## TASK SET
1: From the passage on LaSalle County, transcribe the text starting with "An expansion at" and going on through "Nissan and GM.".
2: According to the passage on LaSalle County, since what year has Eakas Corp. made automotive parts at its Peru site?

** Begin SUPPLIED TEXT **

Comprehensive logistics assets and a desirable work force are two criteria common to most site selectors’ wish lists. In LaSalle County, Illinois, that combination is driving corporate expansions and a new Community Technology Center at Illinois Valley Community College — the area’s primary higher education center and work-force training supplier. The county’s proximity to several major metro areas, including Chicago (Rockford, Joliet, Quad Cities, Peoria and Bloomington are the others), gives companies access to those areas’ talent pools as well. Finding qualified, trainable labor is not the challenge it is in many other Midwestern markets, say local executives at expanding enterprises.
An expansion at Eakas Corp., for example, will add more than 100 jobs to its current roster of 150 in Peru, in the western part of the county. The plastic injection molding company has made parts, such as door handles, for the automotive industry at the site since 1991. The expansion involves a new plating line. Existing customers include Mitsubishi in Bloomington-Normal and seven Toyota facilities; the new plating line means new business from Honda, Nissan and GM.

** End SUPPLIED TEXT **
** Begin SOURCE EXCERPT **

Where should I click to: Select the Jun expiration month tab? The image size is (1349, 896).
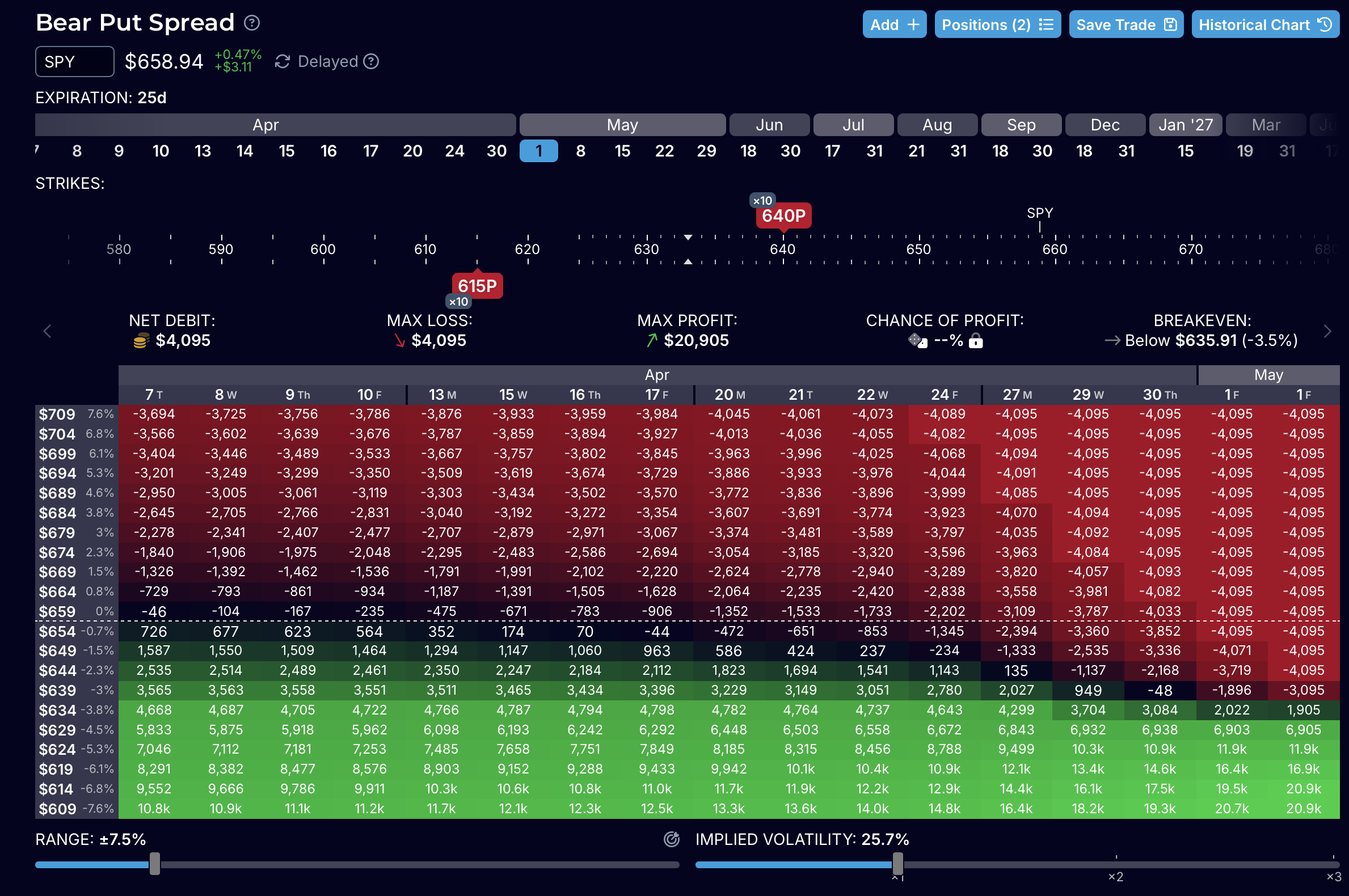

** End SOURCE EXCERPT **

## THE SOLUTIONS
1:
An expansion at Eakas Corp., for example, will add more than 100 jobs to its current roster of 150 in Peru, in the western part of the county. The plastic injection molding company has made parts, such as door handles, for the automotive industry at the site since 1991. The expansion involves a new plating line. Existing customers include Mitsubishi in Bloomington-Normal and seven Toyota facilities; the new plating line means new business from Honda, Nissan and GM.

2: Since 1991.